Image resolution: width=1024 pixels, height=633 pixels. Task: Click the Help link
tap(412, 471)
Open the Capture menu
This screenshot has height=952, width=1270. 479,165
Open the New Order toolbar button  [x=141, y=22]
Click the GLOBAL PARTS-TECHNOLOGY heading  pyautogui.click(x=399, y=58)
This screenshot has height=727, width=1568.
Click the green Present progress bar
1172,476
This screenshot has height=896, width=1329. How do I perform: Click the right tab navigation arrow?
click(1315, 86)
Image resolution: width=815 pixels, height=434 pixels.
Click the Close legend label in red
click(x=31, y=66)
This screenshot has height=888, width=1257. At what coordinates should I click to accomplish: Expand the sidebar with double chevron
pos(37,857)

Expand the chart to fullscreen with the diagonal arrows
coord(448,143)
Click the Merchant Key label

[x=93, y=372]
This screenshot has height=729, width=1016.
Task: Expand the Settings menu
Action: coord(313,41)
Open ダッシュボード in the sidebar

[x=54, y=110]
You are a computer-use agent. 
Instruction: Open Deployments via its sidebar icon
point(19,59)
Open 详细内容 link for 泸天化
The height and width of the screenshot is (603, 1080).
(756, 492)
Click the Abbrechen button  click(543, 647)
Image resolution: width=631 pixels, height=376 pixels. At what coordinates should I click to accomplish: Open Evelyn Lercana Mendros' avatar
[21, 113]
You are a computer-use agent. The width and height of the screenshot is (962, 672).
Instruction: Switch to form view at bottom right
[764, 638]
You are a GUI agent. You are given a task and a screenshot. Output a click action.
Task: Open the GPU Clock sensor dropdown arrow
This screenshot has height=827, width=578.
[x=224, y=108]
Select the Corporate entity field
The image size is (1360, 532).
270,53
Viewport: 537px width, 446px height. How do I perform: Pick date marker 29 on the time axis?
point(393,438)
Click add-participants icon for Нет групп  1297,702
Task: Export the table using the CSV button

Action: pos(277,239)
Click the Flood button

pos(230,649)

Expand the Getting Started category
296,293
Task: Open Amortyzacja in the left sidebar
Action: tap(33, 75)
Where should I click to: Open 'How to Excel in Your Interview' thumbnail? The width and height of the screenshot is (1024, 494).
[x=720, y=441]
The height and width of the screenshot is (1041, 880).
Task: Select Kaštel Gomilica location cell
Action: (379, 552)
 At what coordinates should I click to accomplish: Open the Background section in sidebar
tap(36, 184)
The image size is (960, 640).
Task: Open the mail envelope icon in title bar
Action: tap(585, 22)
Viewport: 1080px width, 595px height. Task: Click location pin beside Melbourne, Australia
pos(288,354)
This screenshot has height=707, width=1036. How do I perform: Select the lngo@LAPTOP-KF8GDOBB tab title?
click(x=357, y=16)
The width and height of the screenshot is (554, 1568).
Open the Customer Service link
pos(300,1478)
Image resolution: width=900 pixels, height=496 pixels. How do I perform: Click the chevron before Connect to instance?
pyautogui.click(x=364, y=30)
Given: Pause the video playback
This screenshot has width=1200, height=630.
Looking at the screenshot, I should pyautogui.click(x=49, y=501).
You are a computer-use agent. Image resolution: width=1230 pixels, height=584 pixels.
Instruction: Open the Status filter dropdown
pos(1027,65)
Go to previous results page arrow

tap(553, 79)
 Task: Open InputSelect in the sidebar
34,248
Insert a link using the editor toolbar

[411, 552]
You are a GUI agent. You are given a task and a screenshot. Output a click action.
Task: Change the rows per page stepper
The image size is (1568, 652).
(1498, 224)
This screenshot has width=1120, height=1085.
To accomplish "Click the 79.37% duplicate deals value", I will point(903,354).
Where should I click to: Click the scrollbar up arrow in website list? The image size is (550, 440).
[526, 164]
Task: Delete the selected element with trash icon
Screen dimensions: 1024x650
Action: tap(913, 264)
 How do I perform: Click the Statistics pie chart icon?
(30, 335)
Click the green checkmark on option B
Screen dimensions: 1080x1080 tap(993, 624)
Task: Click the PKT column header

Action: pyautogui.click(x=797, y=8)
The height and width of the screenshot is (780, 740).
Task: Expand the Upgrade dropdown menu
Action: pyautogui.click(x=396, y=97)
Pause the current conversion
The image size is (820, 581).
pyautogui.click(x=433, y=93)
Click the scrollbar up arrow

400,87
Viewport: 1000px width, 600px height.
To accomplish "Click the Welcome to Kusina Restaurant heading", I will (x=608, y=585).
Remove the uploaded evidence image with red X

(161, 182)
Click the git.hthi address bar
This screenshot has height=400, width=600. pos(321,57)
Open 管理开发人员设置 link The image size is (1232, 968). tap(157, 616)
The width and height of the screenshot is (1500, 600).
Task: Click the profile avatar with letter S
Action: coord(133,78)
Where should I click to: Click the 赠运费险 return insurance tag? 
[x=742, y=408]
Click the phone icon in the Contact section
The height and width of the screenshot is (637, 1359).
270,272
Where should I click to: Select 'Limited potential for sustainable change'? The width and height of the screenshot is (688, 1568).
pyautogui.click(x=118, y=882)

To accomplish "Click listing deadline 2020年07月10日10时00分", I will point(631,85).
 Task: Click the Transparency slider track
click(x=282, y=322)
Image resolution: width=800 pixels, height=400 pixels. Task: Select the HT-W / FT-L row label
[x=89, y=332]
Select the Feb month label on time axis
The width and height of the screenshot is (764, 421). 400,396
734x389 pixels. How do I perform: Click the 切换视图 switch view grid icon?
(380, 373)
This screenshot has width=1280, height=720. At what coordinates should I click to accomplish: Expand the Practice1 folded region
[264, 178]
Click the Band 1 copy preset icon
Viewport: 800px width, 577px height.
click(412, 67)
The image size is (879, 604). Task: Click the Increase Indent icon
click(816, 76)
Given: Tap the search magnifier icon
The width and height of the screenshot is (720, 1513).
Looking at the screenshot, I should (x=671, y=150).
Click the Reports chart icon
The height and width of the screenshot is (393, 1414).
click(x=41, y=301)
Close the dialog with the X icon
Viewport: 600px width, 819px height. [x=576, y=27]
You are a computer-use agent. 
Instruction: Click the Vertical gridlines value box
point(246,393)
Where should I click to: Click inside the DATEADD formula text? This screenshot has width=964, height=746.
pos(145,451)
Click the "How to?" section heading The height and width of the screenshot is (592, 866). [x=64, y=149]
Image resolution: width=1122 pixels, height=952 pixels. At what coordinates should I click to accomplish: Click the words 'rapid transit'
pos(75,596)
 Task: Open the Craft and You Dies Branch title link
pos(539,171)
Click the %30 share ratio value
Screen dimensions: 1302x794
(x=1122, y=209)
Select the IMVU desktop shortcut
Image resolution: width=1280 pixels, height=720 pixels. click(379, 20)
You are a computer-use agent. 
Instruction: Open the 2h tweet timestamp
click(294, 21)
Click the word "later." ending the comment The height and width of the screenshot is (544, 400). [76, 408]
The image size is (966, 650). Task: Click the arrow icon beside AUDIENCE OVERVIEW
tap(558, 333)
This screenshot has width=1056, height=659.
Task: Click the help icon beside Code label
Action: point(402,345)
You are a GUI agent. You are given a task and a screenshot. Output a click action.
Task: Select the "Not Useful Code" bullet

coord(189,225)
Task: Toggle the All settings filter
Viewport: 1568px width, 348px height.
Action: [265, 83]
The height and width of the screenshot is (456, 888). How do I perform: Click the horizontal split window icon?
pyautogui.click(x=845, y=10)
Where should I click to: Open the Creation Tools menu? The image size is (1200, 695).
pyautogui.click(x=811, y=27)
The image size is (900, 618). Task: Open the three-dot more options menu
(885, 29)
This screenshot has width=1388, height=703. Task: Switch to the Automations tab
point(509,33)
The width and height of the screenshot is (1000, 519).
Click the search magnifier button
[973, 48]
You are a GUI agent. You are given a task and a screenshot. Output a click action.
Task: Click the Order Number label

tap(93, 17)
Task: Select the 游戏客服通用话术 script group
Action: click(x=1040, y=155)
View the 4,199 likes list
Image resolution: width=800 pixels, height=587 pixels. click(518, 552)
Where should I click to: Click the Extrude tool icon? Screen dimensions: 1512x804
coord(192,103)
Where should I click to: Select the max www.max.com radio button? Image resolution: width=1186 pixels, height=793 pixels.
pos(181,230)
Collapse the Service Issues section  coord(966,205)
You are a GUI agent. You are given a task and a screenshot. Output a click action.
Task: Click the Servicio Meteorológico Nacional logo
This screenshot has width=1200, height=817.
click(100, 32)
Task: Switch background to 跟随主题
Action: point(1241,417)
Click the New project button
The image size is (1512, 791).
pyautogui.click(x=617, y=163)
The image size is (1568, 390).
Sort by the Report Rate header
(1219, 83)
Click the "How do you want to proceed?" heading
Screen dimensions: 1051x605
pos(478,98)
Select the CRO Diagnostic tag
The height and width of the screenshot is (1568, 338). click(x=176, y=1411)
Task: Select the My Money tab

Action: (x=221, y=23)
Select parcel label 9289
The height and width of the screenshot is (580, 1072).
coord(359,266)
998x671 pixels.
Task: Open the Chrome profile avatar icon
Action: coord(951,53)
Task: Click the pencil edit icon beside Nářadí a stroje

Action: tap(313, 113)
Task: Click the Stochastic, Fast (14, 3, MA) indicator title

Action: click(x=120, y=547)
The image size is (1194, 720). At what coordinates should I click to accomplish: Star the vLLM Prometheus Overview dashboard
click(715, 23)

◆ **What this task involves**: In the listing above, the lines from the one containing "Image resolution: width=900" through the one containing "You are a computer-use agent. Image" must be set down exactly, with no other lines.

◆ **Task solution**:
Image resolution: width=900 pixels, height=496 pixels. How do I perform: Click the chevron before Connect to instance?
pyautogui.click(x=364, y=30)
Given: Pause the video playback
This screenshot has width=1200, height=630.
Looking at the screenshot, I should pyautogui.click(x=49, y=501).
You are a computer-use agent. Image resolution: width=1230 pixels, height=584 pixels.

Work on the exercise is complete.